Nicholas Lemann in The New Yorker has one of the best analyses of the Bush administration’s war thinking that I’ve read (given how useless The New Yorker website is, I suspect the link will rot in time).
“Washington’s attitude toward the hawks seems to be official disapproval tinged with sneaking admiration. They have an incaution that usually makes holding office impossible, and yet they have gained high-ranking jobs and kept them. Their operational persistence and their intellectual boldness give them disproportionate influence — the origins of just about all of Bush’s doctrinal statements over the last year clearly can be traced to the hawks.”
Dave Winer offers his view from the US: ” I’m in the US. I am against the US going to war with Iraq. Saddam has had chemical and biological weapons for a long time. Nothing new there.”
Yesterday I remarked on what seems to be the absence of open debate in the US over the wisdom of going to war with Iraq.

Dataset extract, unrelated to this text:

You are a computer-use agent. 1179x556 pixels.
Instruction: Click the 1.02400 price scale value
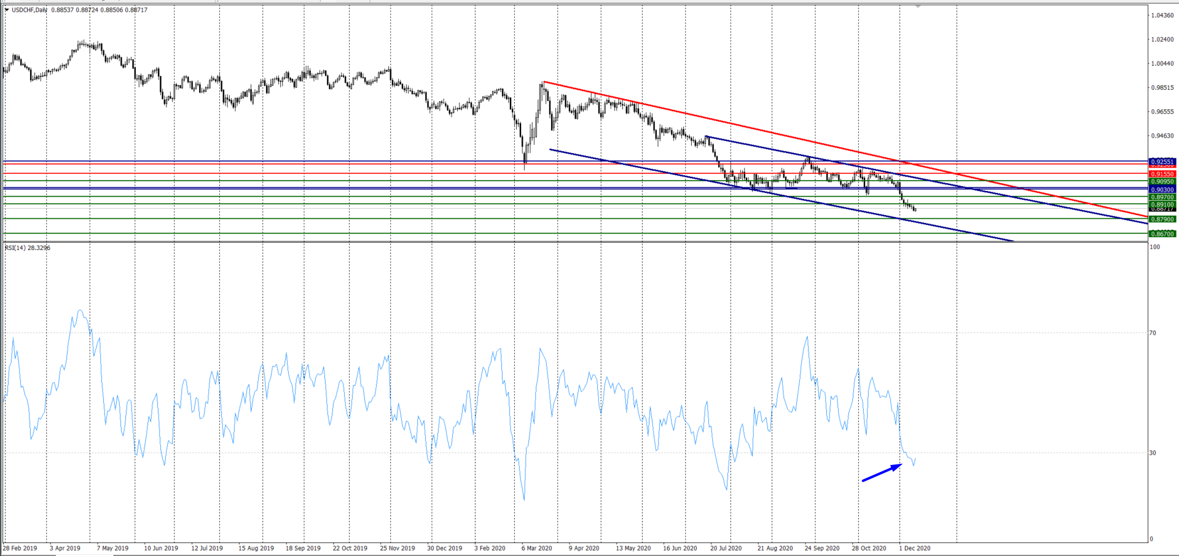click(1161, 39)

A friend responded by saying, “This is because of censorship or self-censorship in the US media, and fears of programme sponsors. And the sanitising tendency in US media.”
I’m not so sure there is conscious censorship of this nature. What I suspect is equally troubling: that the editors and producers don’t even admit the possibility of alternative views. (Howard Kurtz in The Washington Post has a good summary of coverage of the UN speech.) It also seems to contradict the evidence I pick up from the US. Polls show a majority opposed to unilateral military action, with a majority in favour, provided there is UN endorsement. And although the expressed differences are muted, there are some in Congress who have indicated they are at odds with the administration.
It’s a particularly piquant contrast to the situation here in the UK. Tony Blair has been, on a global scale, president Bush’s strongest supporter. But it’s not winning him many friends at home. Blair is working hard to keep his followers and public opinion behind his line. The House of Commons debate planned for 24 September promises to be a charged event, since a good number of Labour members have come out strongly opposed to military action.
A lot is riding, therefore, on the dossier of evidence the prime minister plans to release. It’s ironic, given the US lead on the issue and the US tradition of comparative openness, that we may well see the most comprehensive case against Saddam issue from London and not Washington.